ACTIVITY => Lines that include the string "column" are the ones to copy from the entries below.

Data excerpts:
-- -- --
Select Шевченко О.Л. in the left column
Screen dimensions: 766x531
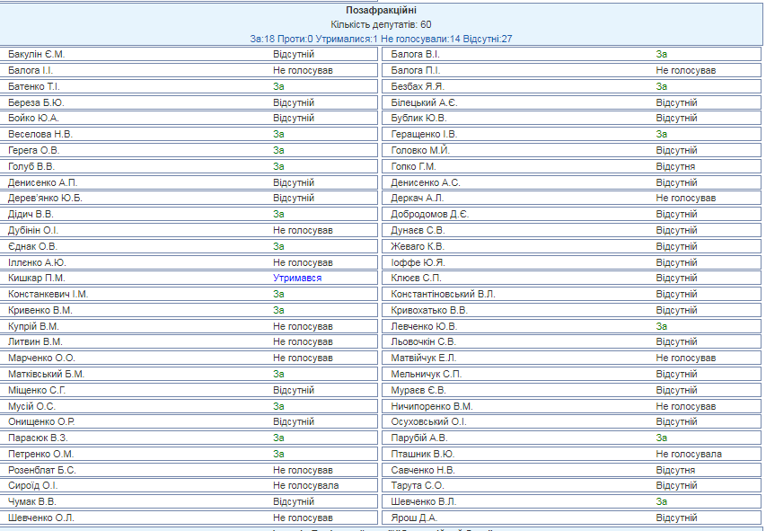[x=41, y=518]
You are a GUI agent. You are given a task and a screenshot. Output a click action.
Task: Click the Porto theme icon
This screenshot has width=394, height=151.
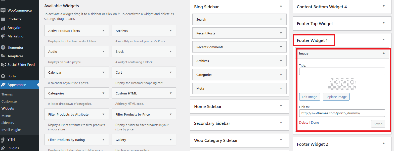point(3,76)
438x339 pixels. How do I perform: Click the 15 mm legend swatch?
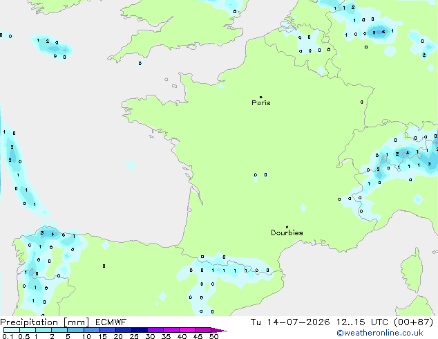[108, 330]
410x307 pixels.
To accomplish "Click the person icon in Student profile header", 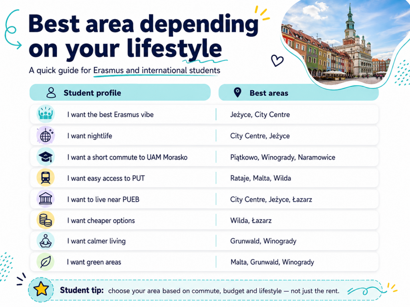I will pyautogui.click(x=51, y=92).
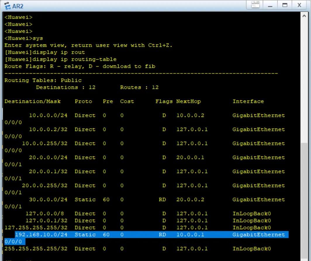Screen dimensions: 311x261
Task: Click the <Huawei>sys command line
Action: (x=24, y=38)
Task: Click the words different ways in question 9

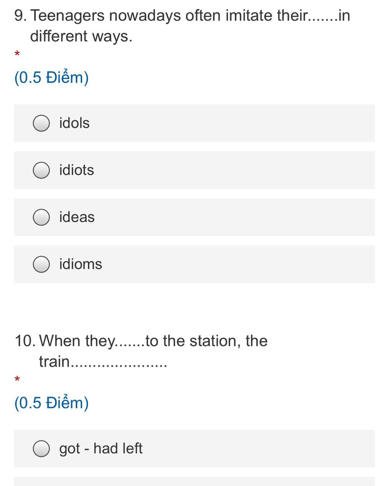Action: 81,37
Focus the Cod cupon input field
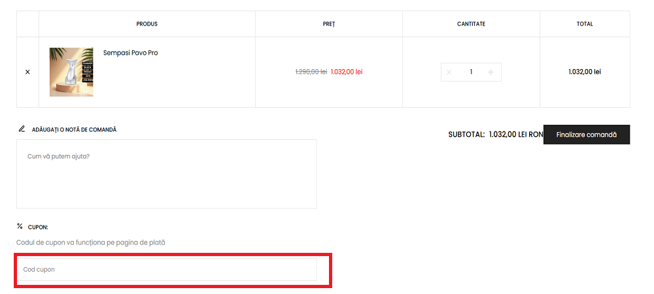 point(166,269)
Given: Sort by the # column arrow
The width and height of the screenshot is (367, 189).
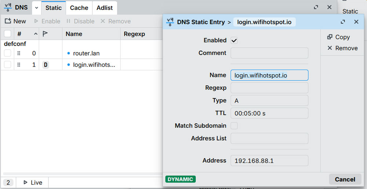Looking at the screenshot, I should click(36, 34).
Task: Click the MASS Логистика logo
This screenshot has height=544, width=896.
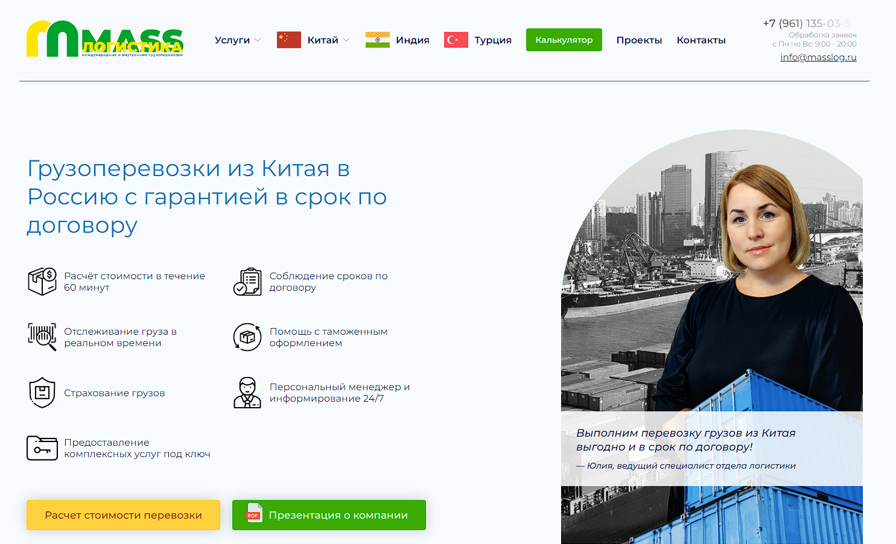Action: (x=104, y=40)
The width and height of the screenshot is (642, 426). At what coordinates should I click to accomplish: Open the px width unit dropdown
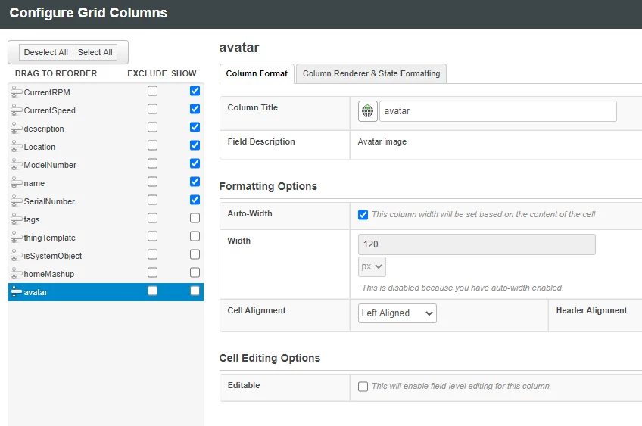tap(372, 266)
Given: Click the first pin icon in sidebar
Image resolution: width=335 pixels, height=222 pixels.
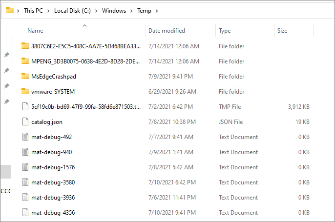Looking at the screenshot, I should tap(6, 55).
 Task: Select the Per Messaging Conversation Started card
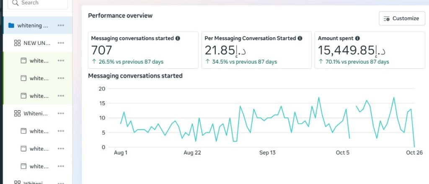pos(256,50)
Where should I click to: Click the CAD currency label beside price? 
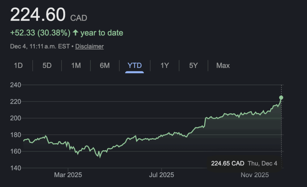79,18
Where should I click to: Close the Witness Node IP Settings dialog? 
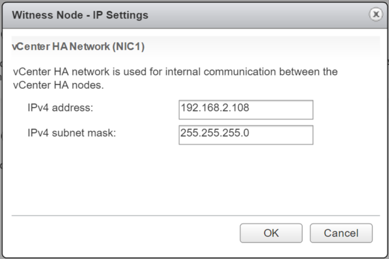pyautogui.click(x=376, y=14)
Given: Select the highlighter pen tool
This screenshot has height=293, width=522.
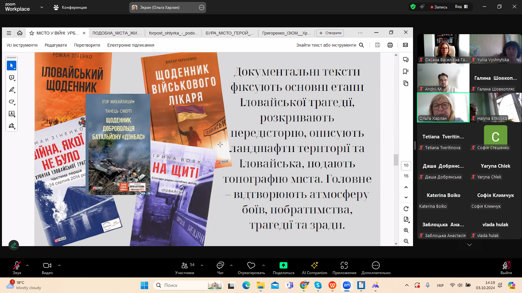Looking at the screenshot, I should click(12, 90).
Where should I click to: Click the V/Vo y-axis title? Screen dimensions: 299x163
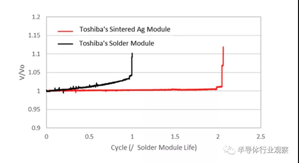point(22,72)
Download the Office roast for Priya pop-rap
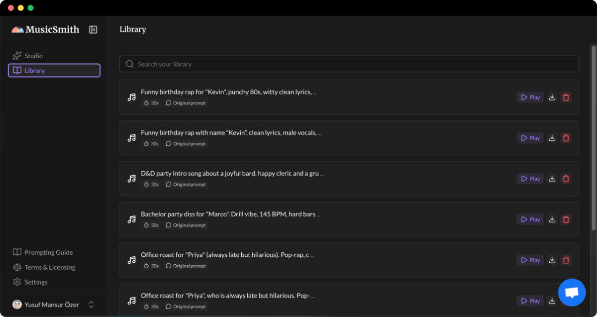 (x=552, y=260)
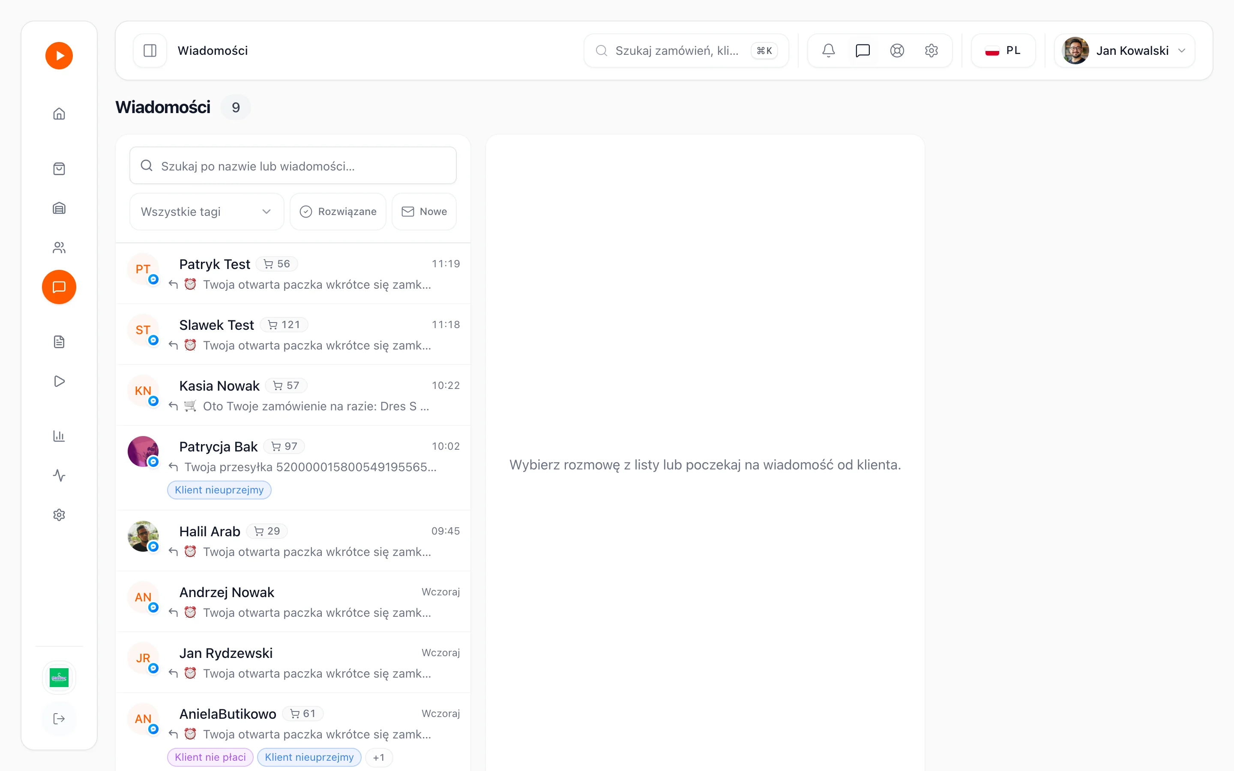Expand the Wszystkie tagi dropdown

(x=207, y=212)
-- -- --
ANSWER TO THIS TASK =>
Select Шевченко О.Л. in the left column
Given: Sort by the # column arrow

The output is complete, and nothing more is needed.